Supplied material:

....................

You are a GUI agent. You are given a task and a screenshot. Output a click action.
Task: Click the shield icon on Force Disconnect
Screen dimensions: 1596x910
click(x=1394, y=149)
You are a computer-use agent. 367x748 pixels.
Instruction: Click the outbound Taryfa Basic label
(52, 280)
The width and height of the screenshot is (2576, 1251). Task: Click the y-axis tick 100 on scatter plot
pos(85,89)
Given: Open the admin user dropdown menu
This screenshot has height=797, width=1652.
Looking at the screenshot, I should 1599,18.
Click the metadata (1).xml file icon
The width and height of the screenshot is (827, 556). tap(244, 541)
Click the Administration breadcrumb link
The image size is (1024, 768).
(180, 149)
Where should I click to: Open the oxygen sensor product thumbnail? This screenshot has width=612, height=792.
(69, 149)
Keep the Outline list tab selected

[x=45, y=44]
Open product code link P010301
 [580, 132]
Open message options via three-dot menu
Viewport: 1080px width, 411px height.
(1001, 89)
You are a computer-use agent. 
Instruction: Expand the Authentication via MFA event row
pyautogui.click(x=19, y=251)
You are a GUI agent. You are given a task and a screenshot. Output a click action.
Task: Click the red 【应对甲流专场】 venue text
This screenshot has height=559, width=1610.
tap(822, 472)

....................

Your objective:
All of the entries must be printed again exactly as given.

Your response:
You are a GUI agent. You are given a task and a screenshot. Output a click action.
Task: Click the shield icon on Force Disconnect
Screen dimensions: 1596x910
click(x=1394, y=149)
You are a computer-use agent. 367x748 pixels.
Instruction: Click the outbound Taryfa Basic label
(52, 280)
The width and height of the screenshot is (2576, 1251). Task: Click the y-axis tick 100 on scatter plot
pos(85,89)
Given: Open the admin user dropdown menu
This screenshot has height=797, width=1652.
Looking at the screenshot, I should 1599,18.
Click the metadata (1).xml file icon
The width and height of the screenshot is (827, 556). tap(244, 541)
Click the Administration breadcrumb link
The image size is (1024, 768).
(180, 149)
Where should I click to: Open the oxygen sensor product thumbnail? This screenshot has width=612, height=792.
(69, 149)
Keep the Outline list tab selected

[x=45, y=44]
Open product code link P010301
 [580, 132]
Open message options via three-dot menu
Viewport: 1080px width, 411px height.
(1001, 89)
You are a computer-use agent. 
Instruction: Expand the Authentication via MFA event row
pyautogui.click(x=19, y=251)
You are a GUI agent. You are given a task and a screenshot. Output a click action.
Task: Click the red 【应对甲流专场】 venue text
This screenshot has height=559, width=1610.
tap(822, 472)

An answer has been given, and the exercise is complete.